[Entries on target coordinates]

[Start]

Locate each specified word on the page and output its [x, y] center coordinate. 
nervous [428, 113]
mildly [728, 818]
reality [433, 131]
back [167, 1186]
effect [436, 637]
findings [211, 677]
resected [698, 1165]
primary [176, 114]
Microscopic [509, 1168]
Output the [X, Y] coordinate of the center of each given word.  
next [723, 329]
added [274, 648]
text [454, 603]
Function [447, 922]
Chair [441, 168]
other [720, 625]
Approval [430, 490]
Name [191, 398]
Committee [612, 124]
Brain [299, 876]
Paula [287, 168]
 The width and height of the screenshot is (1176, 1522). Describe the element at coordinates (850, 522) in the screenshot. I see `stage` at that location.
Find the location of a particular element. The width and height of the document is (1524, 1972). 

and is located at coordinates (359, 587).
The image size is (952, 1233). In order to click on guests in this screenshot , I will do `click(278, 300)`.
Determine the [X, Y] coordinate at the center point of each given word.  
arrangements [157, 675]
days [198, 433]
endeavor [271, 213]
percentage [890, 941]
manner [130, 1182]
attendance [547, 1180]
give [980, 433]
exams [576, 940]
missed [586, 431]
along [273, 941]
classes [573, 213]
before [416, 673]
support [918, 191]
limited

[End]

Convert every one of the entries above into a JSON list of strings, with one string per line and all blank lines omitted.

[
  "Locate each specified word on the page and output its [x, y] center coordinate. ",
  "nervous [428, 113]",
  "mildly [728, 818]",
  "reality [433, 131]",
  "back [167, 1186]",
  "effect [436, 637]",
  "findings [211, 677]",
  "resected [698, 1165]",
  "primary [176, 114]",
  "Microscopic [509, 1168]",
  "Output the [X, Y] coordinate of the center of each given word.  ",
  "next [723, 329]",
  "added [274, 648]",
  "text [454, 603]",
  "Function [447, 922]",
  "Chair [441, 168]",
  "other [720, 625]",
  "Approval [430, 490]",
  "Name [191, 398]",
  "Committee [612, 124]",
  "Brain [299, 876]",
  "Paula [287, 168]",
  " The width and height of the screenshot is (1176, 1522). Describe the element at coordinates (850, 522) in the screenshot. I see `stage` at that location.",
  "Find the location of a particular element. The width and height of the document is (1524, 1972). ",
  "and is located at coordinates (359, 587).",
  "The image size is (952, 1233). In order to click on guests in this screenshot , I will do `click(278, 300)`.",
  "Determine the [X, Y] coordinate at the center point of each given word.  ",
  "arrangements [157, 675]",
  "days [198, 433]",
  "endeavor [271, 213]",
  "percentage [890, 941]",
  "manner [130, 1182]",
  "attendance [547, 1180]",
  "give [980, 433]",
  "exams [576, 940]",
  "missed [586, 431]",
  "along [273, 941]",
  "classes [573, 213]",
  "before [416, 673]",
  "support [918, 191]",
  "limited"
]